[EXERCISE INSTRUCTIONS] Copy the result of filtering the entries below for lines that include the string "from".

[DATA TO EXAMINE]
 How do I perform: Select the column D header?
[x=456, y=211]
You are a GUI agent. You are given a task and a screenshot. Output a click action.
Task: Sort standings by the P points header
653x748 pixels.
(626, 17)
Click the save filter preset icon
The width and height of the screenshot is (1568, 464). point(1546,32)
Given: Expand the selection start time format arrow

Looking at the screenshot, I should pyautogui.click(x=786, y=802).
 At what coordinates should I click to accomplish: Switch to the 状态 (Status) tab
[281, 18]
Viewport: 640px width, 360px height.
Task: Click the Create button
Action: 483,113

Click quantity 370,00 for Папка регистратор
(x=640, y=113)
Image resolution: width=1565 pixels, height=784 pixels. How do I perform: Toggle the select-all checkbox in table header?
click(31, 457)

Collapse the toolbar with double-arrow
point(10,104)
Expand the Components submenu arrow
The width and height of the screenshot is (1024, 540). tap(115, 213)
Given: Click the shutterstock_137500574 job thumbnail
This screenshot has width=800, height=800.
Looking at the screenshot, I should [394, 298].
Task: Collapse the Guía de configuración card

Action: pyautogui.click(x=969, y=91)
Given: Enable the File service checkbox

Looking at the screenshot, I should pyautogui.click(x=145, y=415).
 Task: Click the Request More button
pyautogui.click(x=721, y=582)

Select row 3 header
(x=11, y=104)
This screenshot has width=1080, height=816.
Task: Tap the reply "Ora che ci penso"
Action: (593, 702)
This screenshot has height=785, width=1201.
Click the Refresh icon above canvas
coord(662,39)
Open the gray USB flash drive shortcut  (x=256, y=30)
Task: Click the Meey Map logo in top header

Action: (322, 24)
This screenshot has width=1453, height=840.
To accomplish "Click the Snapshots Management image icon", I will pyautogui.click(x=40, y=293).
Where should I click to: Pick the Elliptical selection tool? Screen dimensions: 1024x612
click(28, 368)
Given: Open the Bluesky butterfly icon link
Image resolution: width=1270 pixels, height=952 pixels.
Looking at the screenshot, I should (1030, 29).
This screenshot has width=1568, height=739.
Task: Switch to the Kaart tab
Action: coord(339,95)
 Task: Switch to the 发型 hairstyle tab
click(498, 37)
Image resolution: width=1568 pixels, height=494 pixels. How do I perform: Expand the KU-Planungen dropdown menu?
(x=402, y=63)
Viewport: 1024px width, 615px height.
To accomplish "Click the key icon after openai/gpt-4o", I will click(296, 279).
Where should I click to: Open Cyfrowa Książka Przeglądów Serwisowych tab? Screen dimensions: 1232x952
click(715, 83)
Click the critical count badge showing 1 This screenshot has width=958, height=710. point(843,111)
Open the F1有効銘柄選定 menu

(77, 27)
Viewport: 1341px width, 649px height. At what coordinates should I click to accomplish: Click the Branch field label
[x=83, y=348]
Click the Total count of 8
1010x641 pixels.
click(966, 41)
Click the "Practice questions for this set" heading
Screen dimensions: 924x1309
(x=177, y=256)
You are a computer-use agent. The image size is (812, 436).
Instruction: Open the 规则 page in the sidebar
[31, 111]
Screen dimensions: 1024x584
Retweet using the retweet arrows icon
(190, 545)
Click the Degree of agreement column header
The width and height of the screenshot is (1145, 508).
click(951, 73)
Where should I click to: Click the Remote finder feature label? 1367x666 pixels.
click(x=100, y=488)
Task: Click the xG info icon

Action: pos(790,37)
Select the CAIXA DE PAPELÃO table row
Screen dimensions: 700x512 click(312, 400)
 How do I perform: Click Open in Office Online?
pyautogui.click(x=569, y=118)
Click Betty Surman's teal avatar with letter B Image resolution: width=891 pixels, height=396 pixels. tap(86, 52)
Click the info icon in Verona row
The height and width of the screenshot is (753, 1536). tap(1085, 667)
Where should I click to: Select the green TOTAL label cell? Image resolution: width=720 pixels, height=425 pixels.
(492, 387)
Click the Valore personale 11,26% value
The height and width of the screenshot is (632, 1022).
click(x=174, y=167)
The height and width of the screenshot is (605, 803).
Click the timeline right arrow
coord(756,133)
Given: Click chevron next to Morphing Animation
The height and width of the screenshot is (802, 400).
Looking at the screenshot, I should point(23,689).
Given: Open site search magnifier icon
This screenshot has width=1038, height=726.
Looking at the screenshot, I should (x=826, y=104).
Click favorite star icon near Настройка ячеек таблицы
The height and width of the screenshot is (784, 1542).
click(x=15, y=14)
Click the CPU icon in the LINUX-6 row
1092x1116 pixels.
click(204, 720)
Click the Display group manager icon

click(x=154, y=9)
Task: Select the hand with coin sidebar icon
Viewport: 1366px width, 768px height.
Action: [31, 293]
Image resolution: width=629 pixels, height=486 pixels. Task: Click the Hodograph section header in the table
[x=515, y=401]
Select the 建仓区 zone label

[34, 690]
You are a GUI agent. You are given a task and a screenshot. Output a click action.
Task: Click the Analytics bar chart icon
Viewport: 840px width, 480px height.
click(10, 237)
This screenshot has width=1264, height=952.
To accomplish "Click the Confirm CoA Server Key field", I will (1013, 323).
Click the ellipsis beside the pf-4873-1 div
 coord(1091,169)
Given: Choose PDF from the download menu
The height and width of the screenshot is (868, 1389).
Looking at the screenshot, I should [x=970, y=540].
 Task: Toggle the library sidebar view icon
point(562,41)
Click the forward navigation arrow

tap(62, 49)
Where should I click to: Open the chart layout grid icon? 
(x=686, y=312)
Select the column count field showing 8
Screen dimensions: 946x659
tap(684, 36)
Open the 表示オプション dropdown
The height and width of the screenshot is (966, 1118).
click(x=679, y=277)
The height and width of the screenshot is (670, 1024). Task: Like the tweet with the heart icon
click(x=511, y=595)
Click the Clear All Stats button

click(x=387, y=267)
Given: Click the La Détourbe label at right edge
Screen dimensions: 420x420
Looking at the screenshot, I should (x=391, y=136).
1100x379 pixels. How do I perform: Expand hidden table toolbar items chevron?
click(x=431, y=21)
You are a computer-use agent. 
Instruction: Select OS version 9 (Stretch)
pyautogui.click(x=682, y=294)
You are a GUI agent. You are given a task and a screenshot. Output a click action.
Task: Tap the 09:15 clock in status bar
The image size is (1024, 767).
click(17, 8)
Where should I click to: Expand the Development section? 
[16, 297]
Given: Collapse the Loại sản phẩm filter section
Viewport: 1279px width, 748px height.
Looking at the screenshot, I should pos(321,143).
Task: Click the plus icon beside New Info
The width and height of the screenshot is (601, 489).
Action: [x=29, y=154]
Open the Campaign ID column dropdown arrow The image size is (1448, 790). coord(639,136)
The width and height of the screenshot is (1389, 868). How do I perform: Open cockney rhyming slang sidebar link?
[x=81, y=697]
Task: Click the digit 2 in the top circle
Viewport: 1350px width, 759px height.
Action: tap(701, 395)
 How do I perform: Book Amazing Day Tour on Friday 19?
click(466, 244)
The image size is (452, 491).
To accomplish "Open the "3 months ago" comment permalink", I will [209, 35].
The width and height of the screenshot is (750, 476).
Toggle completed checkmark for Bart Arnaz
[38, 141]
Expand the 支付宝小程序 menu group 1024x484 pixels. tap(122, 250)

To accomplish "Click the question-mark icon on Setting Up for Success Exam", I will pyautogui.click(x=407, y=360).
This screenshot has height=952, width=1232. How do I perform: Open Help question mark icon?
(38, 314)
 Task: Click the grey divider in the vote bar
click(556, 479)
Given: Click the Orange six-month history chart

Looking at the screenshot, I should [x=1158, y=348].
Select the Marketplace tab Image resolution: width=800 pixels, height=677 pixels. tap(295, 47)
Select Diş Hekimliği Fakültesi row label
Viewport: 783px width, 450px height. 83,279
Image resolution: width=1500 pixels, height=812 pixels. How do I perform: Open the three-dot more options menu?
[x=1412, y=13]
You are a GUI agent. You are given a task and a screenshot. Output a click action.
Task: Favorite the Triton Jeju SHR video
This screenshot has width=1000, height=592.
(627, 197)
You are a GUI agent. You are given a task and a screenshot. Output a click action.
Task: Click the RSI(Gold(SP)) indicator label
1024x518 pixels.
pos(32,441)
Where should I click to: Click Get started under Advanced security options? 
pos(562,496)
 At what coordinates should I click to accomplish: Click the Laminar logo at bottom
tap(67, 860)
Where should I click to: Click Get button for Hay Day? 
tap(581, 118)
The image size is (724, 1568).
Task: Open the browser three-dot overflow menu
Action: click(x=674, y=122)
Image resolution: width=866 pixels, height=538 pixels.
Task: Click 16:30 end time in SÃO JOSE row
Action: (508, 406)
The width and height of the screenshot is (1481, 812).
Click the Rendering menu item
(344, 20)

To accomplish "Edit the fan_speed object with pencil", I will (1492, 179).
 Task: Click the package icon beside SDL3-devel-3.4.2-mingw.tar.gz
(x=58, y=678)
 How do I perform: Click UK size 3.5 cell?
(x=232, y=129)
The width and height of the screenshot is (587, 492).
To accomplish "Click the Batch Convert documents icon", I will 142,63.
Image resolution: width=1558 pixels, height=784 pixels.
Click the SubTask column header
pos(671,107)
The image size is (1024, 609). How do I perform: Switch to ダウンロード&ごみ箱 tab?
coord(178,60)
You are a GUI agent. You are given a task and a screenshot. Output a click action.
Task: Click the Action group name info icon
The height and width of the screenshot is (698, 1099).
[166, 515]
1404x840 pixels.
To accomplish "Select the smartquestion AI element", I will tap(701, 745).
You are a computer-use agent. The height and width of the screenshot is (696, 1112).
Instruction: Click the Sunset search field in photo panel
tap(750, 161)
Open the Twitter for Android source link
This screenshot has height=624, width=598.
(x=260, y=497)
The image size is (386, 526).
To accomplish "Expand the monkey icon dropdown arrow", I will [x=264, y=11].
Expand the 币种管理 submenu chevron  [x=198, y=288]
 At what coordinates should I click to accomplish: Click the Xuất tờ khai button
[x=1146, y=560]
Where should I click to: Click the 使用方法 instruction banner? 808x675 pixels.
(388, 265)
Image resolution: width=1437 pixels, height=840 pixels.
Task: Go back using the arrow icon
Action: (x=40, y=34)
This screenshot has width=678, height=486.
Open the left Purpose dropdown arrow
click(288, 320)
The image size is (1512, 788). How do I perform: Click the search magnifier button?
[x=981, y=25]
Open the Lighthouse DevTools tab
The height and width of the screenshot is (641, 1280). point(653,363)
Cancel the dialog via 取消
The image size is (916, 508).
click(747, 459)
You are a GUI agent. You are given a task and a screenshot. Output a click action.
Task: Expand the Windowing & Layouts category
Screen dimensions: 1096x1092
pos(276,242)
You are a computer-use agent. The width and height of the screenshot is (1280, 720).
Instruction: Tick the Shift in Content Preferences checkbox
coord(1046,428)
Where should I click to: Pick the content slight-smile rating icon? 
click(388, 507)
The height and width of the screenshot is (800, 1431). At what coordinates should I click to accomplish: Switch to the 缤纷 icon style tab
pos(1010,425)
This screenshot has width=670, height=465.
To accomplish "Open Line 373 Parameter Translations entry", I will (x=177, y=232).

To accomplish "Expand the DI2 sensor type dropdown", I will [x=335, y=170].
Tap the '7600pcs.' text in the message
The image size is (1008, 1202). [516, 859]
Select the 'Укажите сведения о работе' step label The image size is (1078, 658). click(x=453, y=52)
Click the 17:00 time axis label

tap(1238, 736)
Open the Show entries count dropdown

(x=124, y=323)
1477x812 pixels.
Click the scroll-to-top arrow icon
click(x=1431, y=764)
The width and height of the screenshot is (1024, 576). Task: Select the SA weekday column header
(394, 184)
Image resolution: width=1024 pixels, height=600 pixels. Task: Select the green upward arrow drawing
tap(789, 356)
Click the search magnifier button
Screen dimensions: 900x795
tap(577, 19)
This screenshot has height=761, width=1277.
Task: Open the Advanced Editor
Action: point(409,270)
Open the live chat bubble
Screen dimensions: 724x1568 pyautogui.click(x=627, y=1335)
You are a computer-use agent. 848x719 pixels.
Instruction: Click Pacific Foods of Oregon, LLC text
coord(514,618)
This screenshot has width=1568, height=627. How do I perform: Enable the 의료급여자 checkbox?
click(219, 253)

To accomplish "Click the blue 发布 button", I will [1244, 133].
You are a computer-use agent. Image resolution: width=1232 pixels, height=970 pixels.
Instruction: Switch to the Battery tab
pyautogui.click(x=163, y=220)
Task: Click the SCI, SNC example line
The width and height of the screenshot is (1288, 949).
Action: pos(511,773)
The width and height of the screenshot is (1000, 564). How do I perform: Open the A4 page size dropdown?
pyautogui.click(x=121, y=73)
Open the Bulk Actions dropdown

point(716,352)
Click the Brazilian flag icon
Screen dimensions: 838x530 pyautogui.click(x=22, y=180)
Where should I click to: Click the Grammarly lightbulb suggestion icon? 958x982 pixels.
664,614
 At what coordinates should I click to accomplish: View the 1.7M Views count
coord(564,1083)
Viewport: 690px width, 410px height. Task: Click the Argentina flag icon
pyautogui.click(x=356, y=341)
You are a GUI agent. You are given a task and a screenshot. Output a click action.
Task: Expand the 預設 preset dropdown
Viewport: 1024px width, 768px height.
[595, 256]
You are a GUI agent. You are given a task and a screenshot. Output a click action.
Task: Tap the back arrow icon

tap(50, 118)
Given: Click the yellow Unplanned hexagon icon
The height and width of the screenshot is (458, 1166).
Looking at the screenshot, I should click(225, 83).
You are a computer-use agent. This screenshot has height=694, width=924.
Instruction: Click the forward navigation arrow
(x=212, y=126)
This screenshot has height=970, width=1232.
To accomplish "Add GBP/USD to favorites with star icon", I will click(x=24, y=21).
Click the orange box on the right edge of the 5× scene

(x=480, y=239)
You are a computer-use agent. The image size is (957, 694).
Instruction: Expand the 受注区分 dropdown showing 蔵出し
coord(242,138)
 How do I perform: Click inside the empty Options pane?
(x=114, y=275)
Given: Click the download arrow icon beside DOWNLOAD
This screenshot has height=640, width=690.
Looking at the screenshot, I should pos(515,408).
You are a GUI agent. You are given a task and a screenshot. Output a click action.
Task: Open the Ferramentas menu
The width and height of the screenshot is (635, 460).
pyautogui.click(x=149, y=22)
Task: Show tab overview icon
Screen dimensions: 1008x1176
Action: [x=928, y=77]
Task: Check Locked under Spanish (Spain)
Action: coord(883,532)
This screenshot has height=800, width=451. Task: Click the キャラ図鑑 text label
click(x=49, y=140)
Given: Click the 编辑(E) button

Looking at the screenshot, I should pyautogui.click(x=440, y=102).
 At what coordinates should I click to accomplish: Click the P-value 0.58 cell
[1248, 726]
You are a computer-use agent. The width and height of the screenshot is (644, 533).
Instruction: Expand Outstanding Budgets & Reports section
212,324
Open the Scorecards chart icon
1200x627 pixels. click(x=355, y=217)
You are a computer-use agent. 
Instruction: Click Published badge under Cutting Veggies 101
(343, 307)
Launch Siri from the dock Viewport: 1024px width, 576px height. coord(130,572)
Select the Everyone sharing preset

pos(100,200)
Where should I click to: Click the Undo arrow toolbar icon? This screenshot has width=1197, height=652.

[ANSWER TO THIS TASK]
Given: Choose PDF from the download menu
Launch Siri from the dock Viewport: 1024px width, 576px height. coord(130,572)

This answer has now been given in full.